Stated goal >> Write out all the lines below again, swapping "toolbar button" for "toolbar icon" wherever it appears and changing nothing else. Leave the pictures out.

Material provided >>
──────────────────────────────
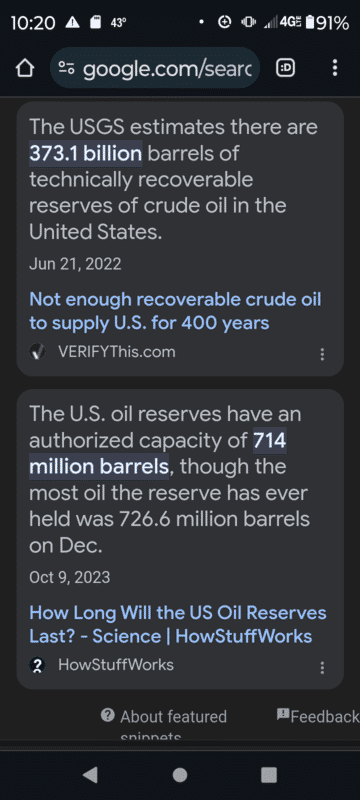360x800 pixels.
Task: Click the Feedback flag icon
Action: pos(283,714)
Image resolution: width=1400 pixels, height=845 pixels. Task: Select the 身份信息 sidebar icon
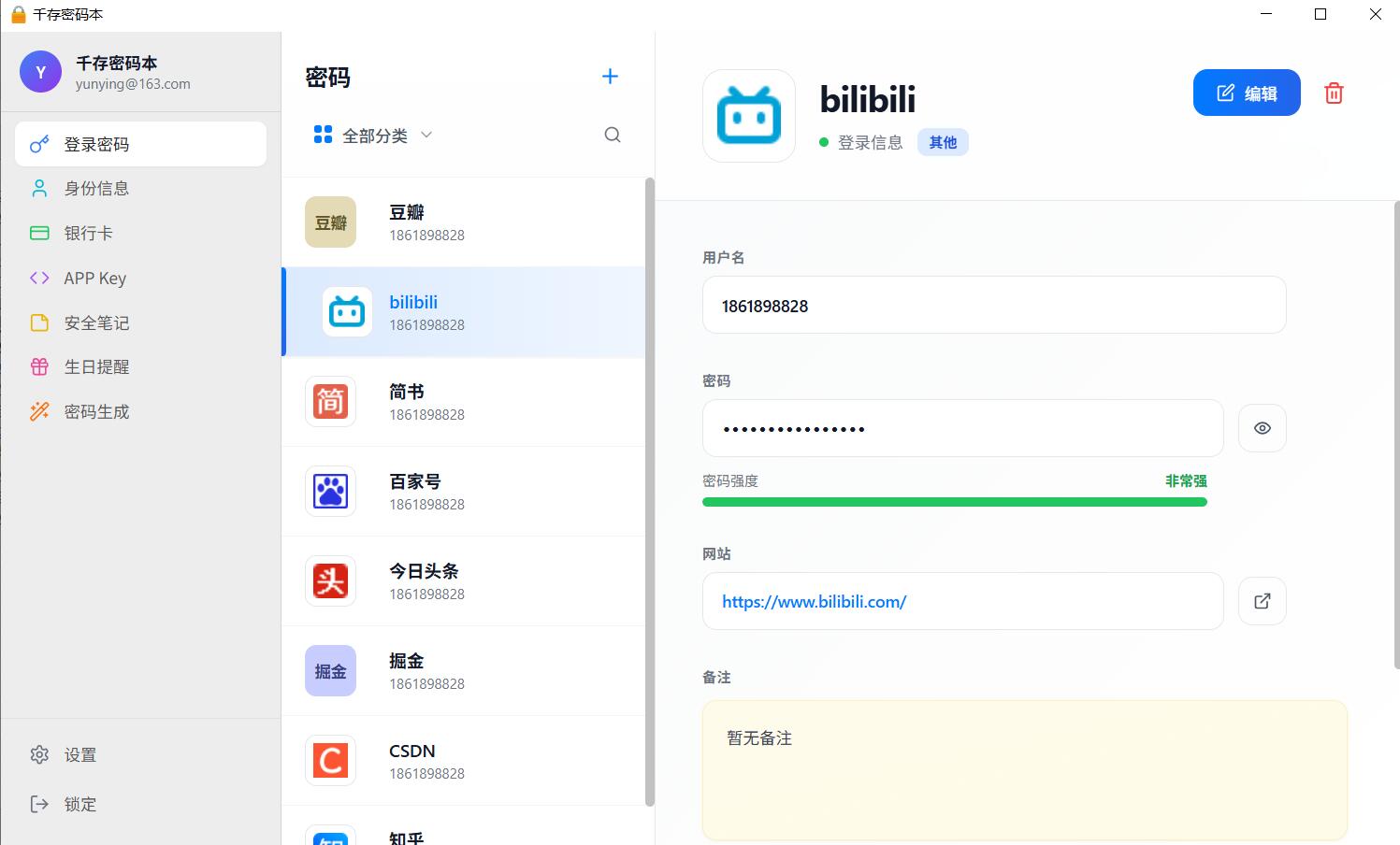38,188
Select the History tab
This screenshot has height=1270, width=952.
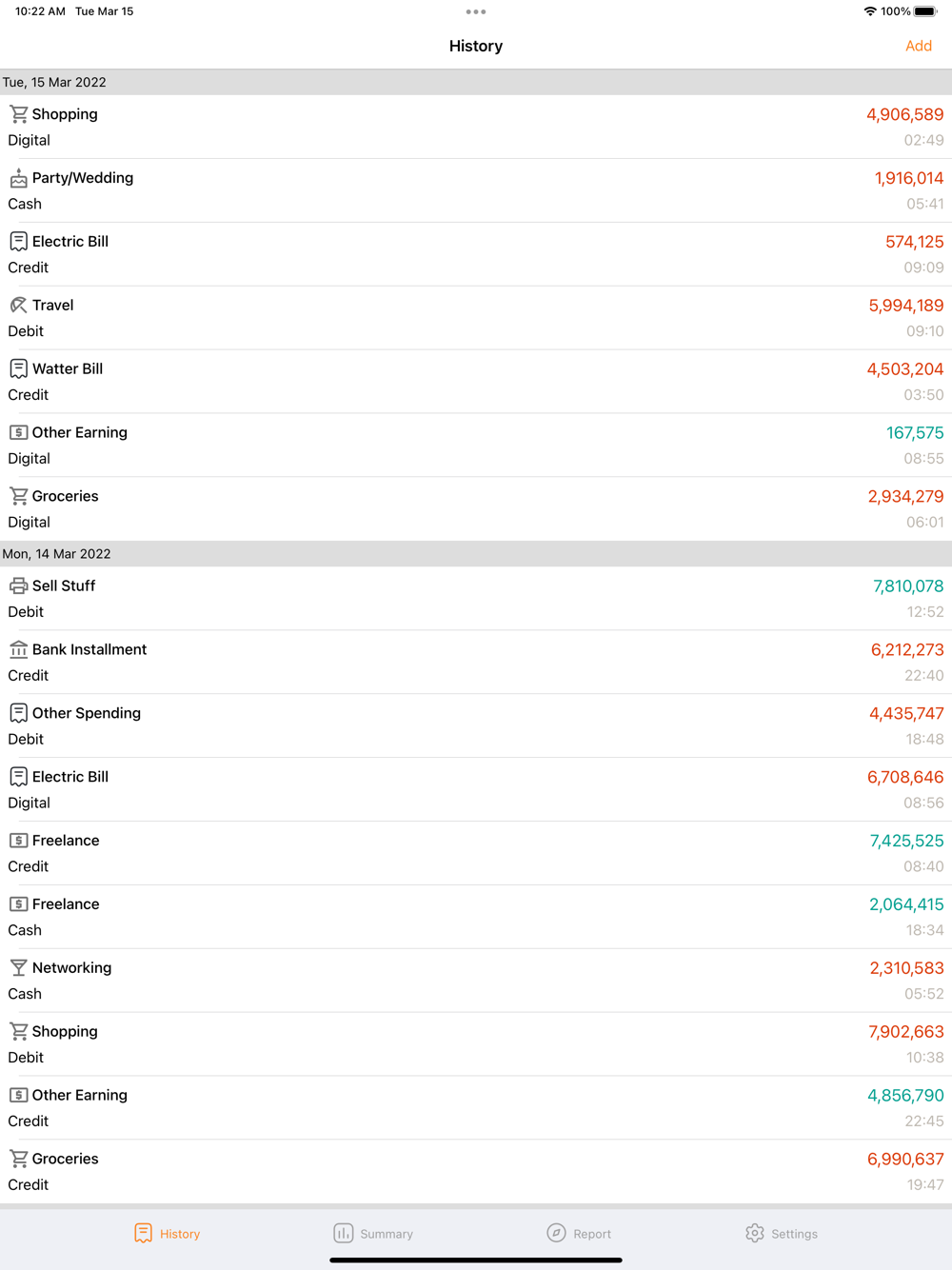tap(168, 1234)
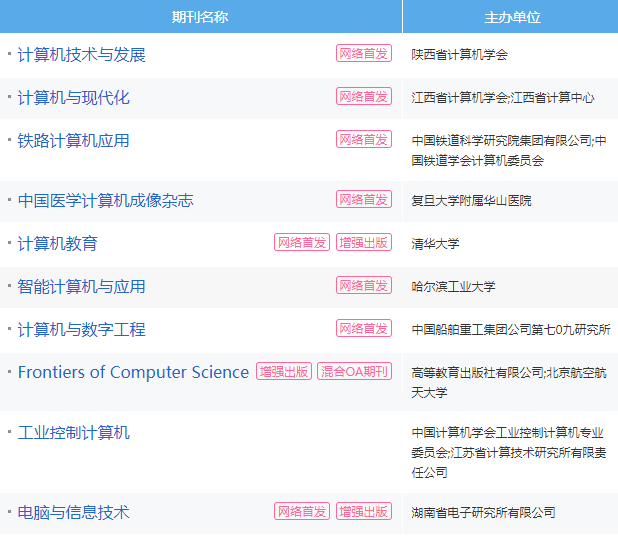Click the 主办单位 column header
Screen dimensions: 618x537
point(511,17)
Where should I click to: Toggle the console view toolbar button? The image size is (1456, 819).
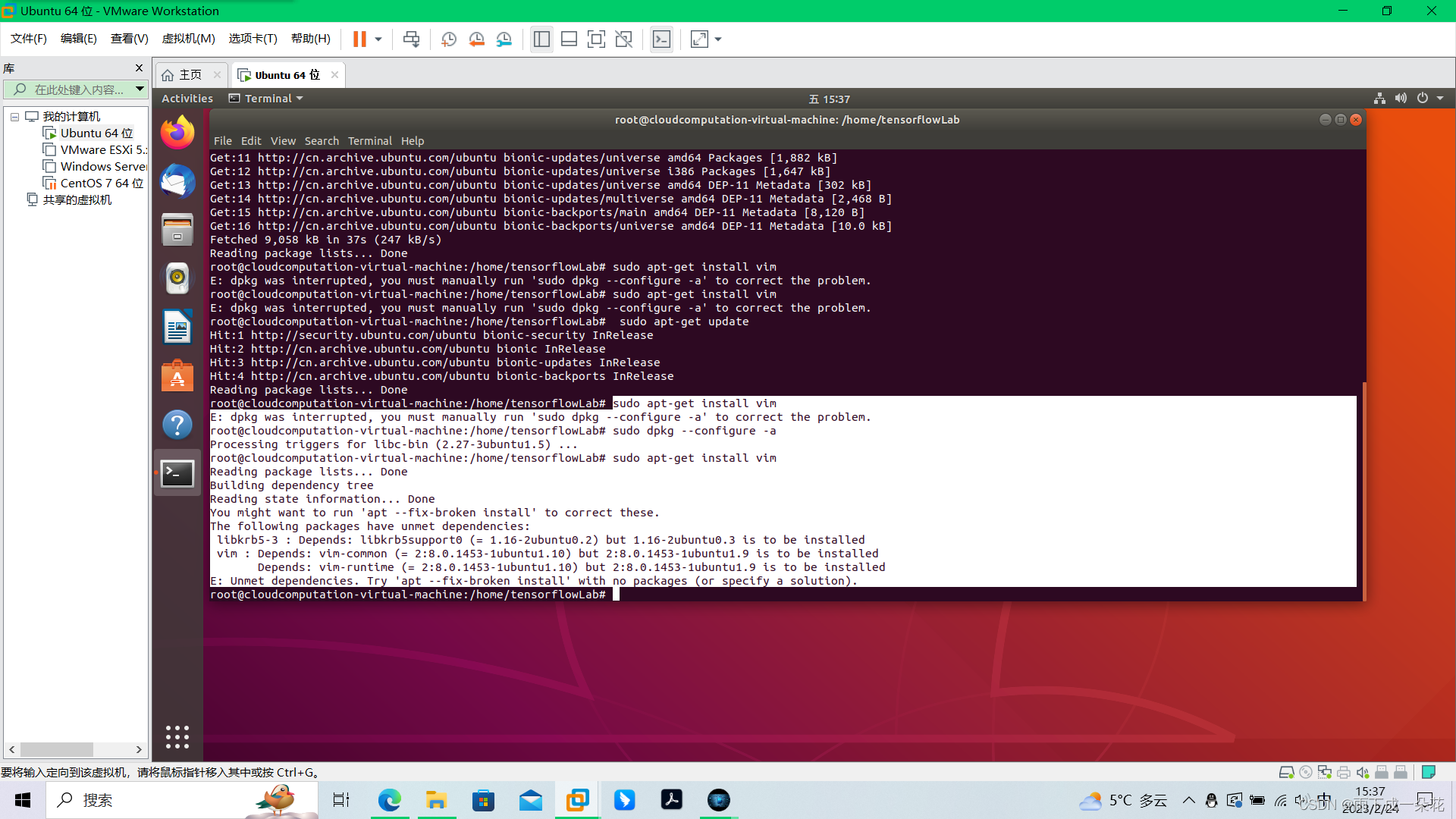pyautogui.click(x=661, y=39)
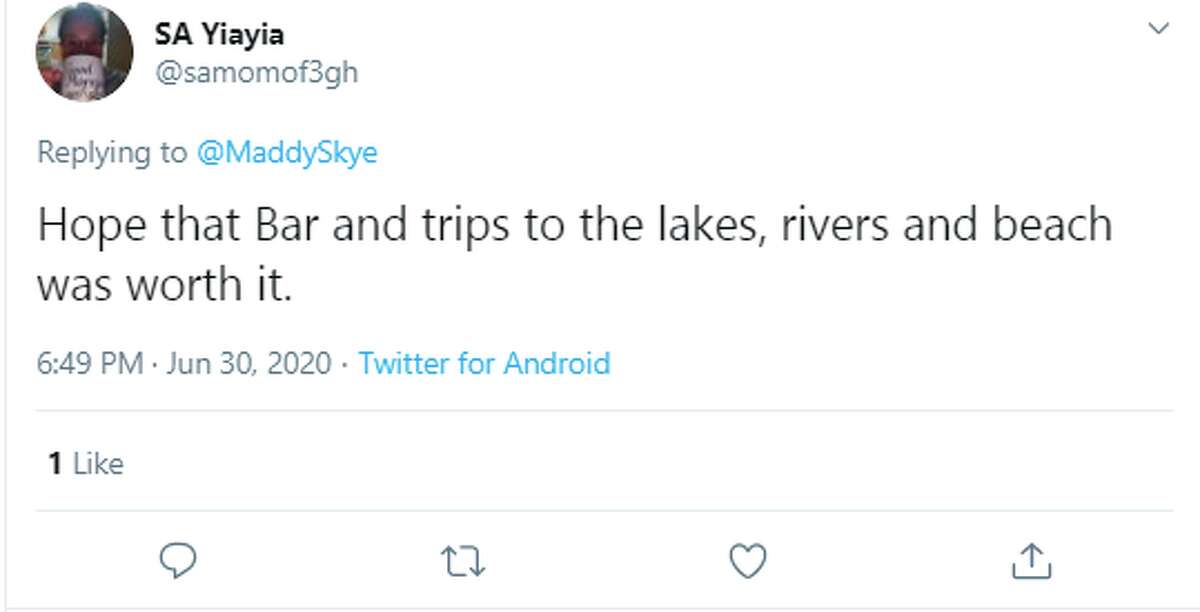This screenshot has width=1200, height=612.
Task: Select the tweet text starting with Hope
Action: 574,255
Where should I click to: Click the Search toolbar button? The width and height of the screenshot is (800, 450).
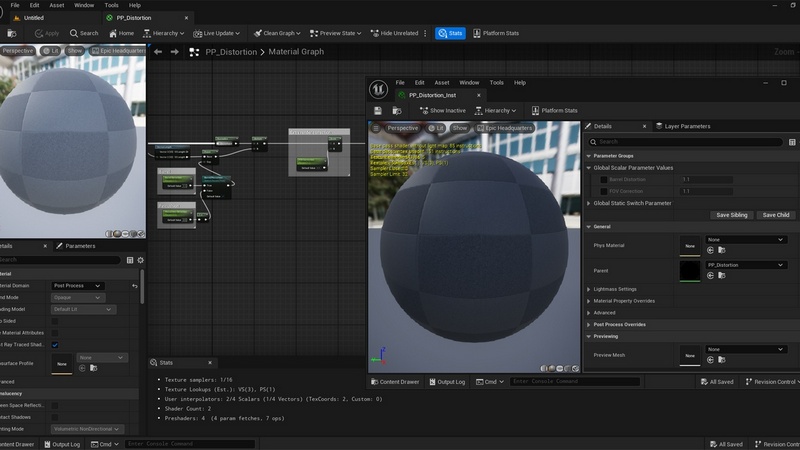click(84, 33)
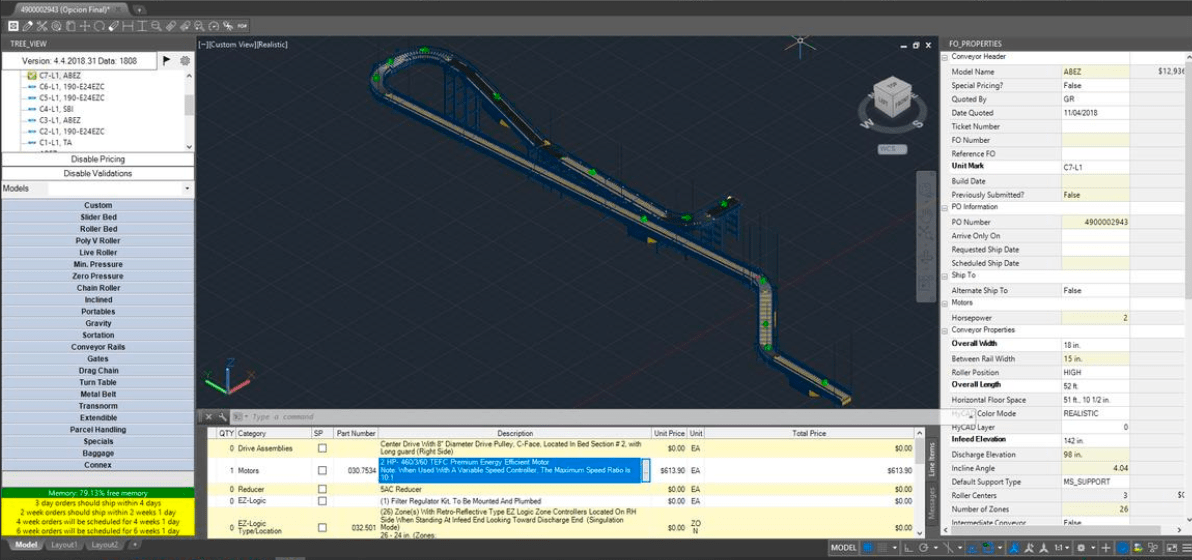Screen dimensions: 1192x560
Task: Switch to the Layout1 tab
Action: click(x=64, y=545)
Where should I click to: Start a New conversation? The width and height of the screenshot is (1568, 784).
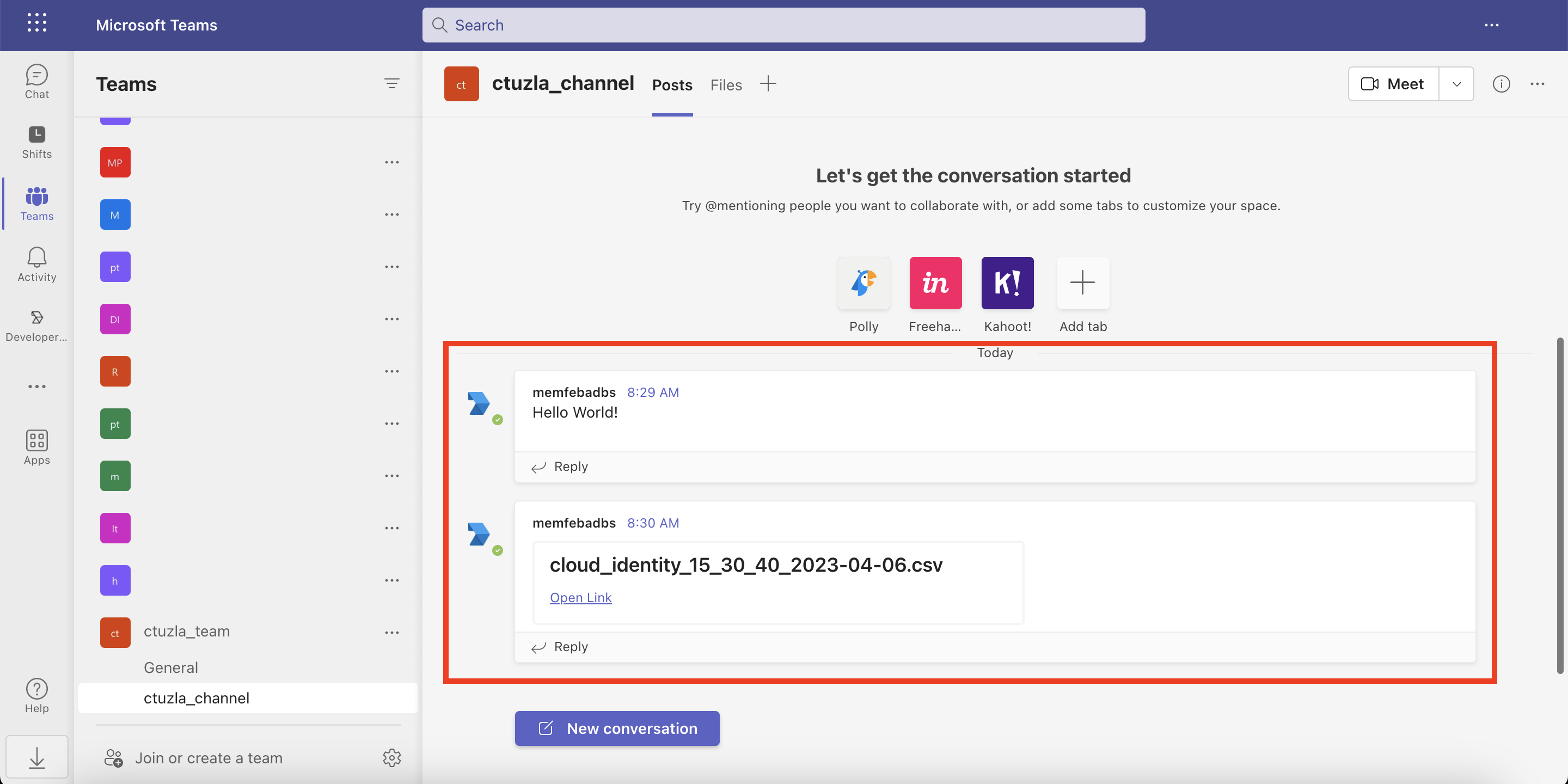coord(617,728)
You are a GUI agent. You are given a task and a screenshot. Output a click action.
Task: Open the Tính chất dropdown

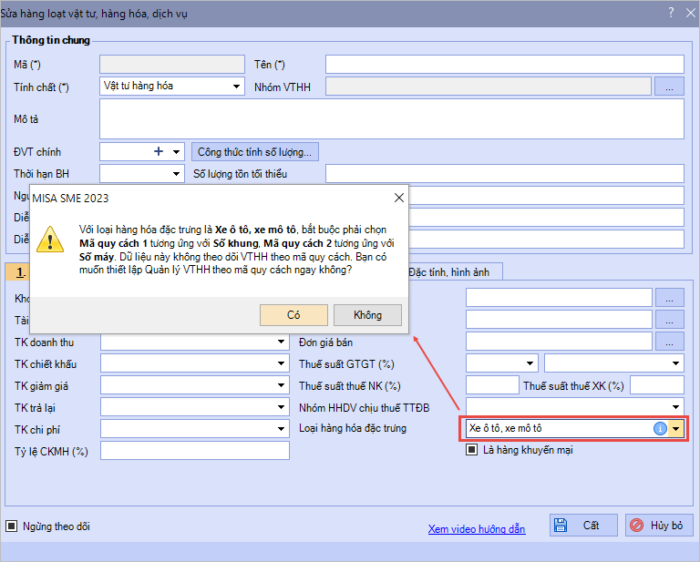click(x=237, y=87)
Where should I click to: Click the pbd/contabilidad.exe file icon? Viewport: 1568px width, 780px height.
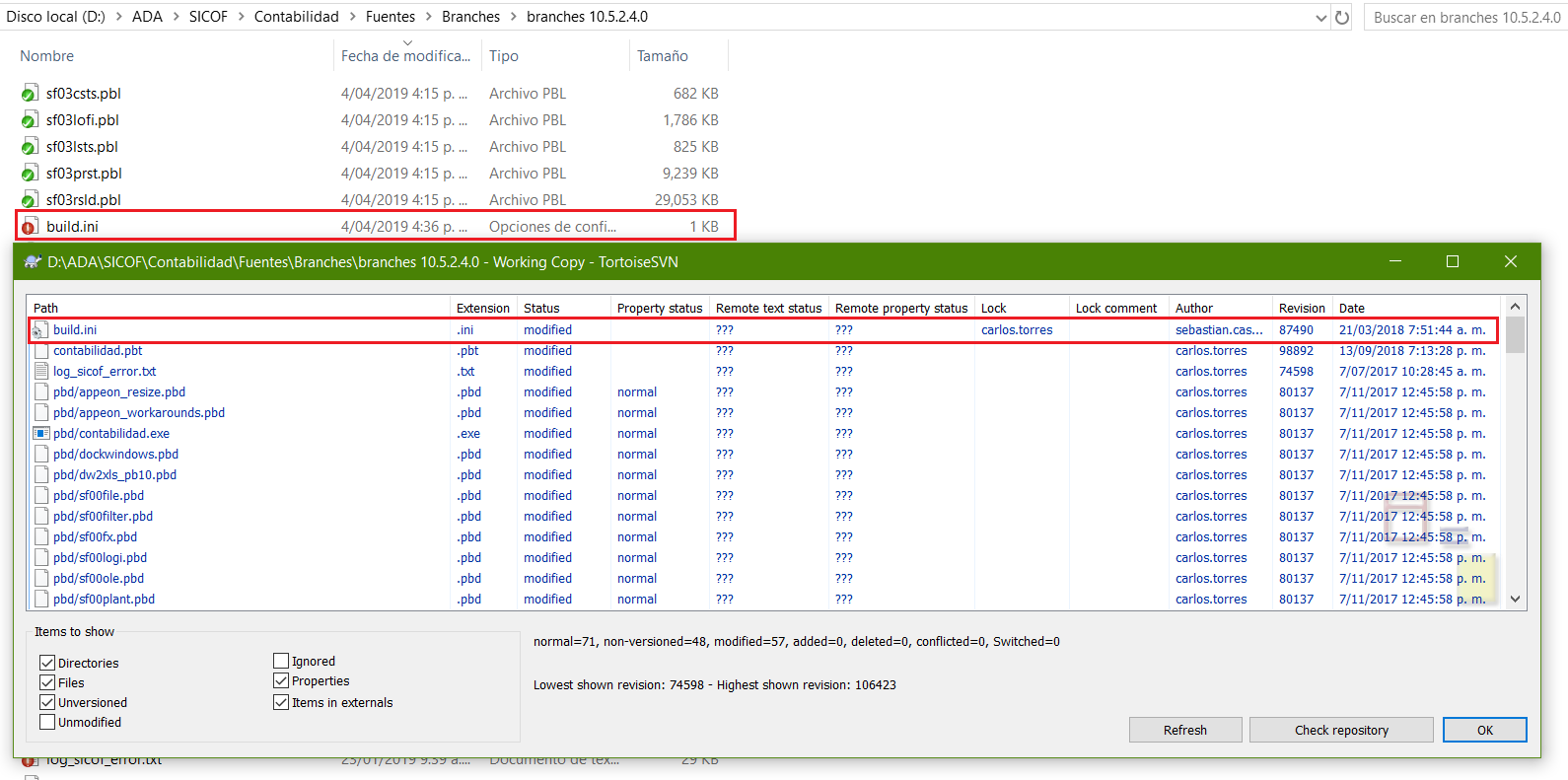click(41, 434)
──────────────────────────────
Full answer >>
360x800 pixels.
Task: Click the Feedback flag icon
Action: pos(283,714)
Image resolution: width=1400 pixels, height=845 pixels. Task: Select the 身份信息 sidebar icon
38,188
Select the History tab
This screenshot has height=1270, width=952.
tap(168, 1234)
Click the 主办单位 column header
Screen dimensions: 618x537
point(511,17)
Where should I click to: Toggle the console view toolbar icon? The image size is (1456, 819).
pyautogui.click(x=661, y=39)
This screenshot has width=1200, height=612.
Task: Select the tweet text starting with Hope
Action: 574,255
Where should I click to: Click the Search toolbar icon? The width and height of the screenshot is (800, 450).
click(84, 33)
Screen dimensions: 1192x560
Task: Switch to the Layout1 tab
Action: click(x=64, y=545)
Where should I click to: Start a New conversation? The width and height of the screenshot is (1568, 784).
coord(617,728)
You are a GUI agent. You are given a task and a screenshot. Output a click action.
Task: Open the Tính chất dropdown

click(x=237, y=87)
Where should I click to: Click the pbd/contabilidad.exe file icon? Viewport: 1568px width, 780px height.
click(41, 434)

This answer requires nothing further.